The particular case of Transfer-Encoding
TE is a weird header. Reading more about it, you discover that it’s an hop-by-hop header. Meaning that each node can decide to change the TE along the route. You also learn that you can have multiple TE that you should handle in the given order. Looking back at the code, we are quite far from the spec!
In modern days, the most widely used TE is chunked (for large payloads that don’t fit in one frame). Even if other TE exists (mainly compress, deflate and gzip), the ALB do not accept them and returns a 501. The only one that is also accepted is identity, it basically tells the server to do nothing with the payload (useless, I know 😂). But because of it, we can induce a TE-CL attack with a payload like:
This is because the second TE will override the chunked property in gunicorn which will then fallback on the CL to parse the body. The ALB seems to protect us from this attack by not forwarding the CL to the server, but it could potentially work with other proxies. To try to mitigate the attack, we might be tempted to just deny all TE except chunked and process the payload inside the WSGI server, but then we would break compatibility with existing applications and that’s a big NO NO in Python. Further more, even though PEP 3333 says:
WSGI servers must handle any supported inbound “hop-by-hop” headers on their own, such as by decoding any inbound Transfer-Encoding, including chunked encoding if applicable.

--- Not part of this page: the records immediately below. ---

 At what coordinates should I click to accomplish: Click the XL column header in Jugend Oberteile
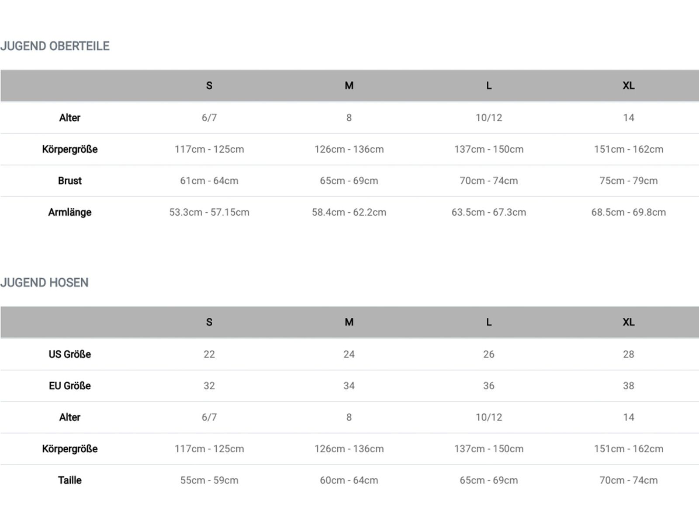coord(628,86)
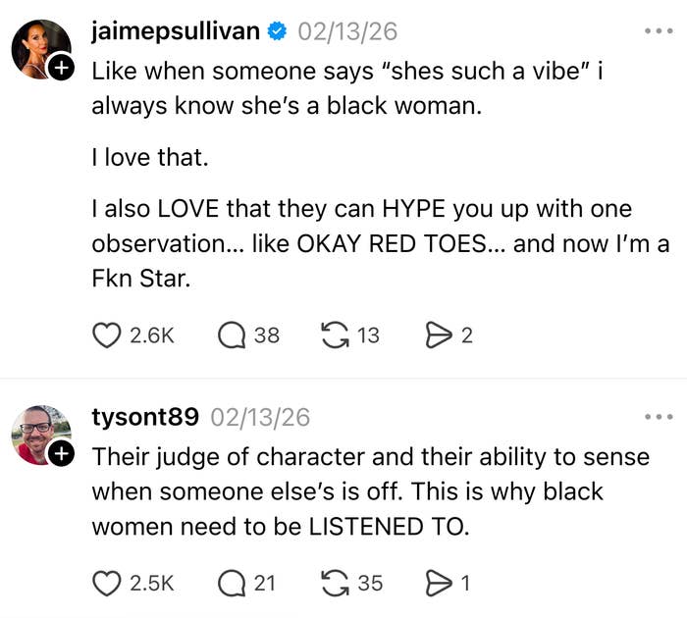Open more options menu on jaimepsullivan's post
This screenshot has width=687, height=618.
point(659,31)
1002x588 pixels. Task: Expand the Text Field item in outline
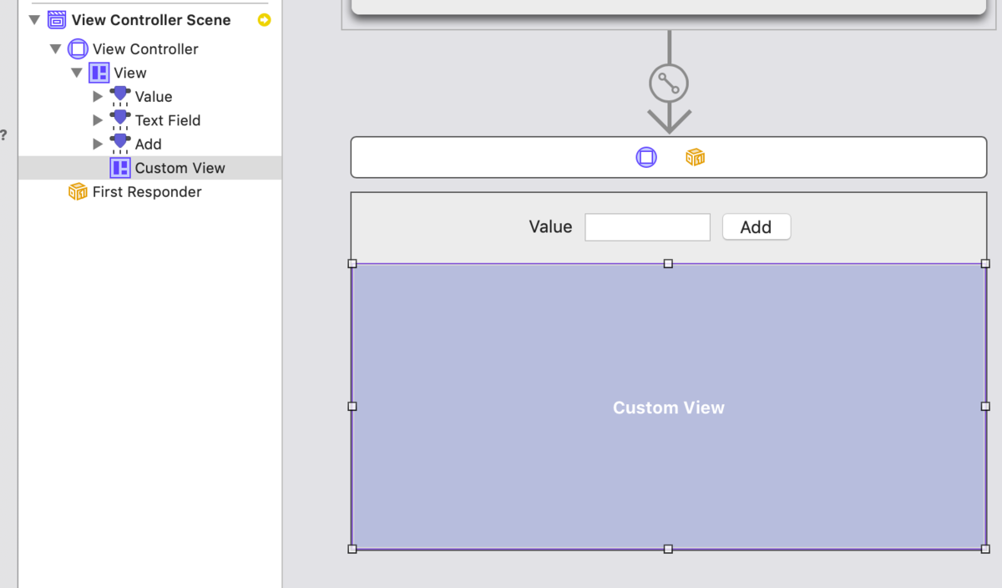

The reality is that an unofficial flag (wsgi.input_terminated) exists to tell the WSGI server to transfer chunked data to the application (and vice-versa). This is all a big mess if you want my opinion and I am pretty sure that someone will find more desync attacks due to that feature. Simply because the WSGI server acts like another proxy layer in that scenario.
As for RFC 7230, it says the following:
If any transfer coding other than chunked is applied to a request payload body, the sender MUST apply chunked as the final transfer coding to ensure that the message is properly framed. If any transfer coding other than chunked is applied to a response payload body, the sender MUST either apply chunked as the final transfer coding or terminate the message by closing the connection.
But if you look at the behaviour of ALB, it will accept the TE (in order): chunked, identity. Which is in theory not compliant. So for now, the new behaviour of gunicorn is that if any TE equals to chunked, it will consider the message as chunked even if it’s not the last TE. If you are running behind an ALB, you will be protected. I cannot guaranty the same for other proxies.
Ouff, this has been a tough ride 😅! I hope I didn’t lose you along the way. The key points of this blog post are that the HTTP Desync Attacks are fresh, a lot of people are vulnerable and they are really hard to patch properly. We, as developers, should be more concerned than we are currently about them and we need to understand the impact of our infrastructure’s choices on the security of our applications. As for gunicorn, all the fixes explained above have been merged and released!
I hope you enjoyed your reading and I will see you in a next blog post!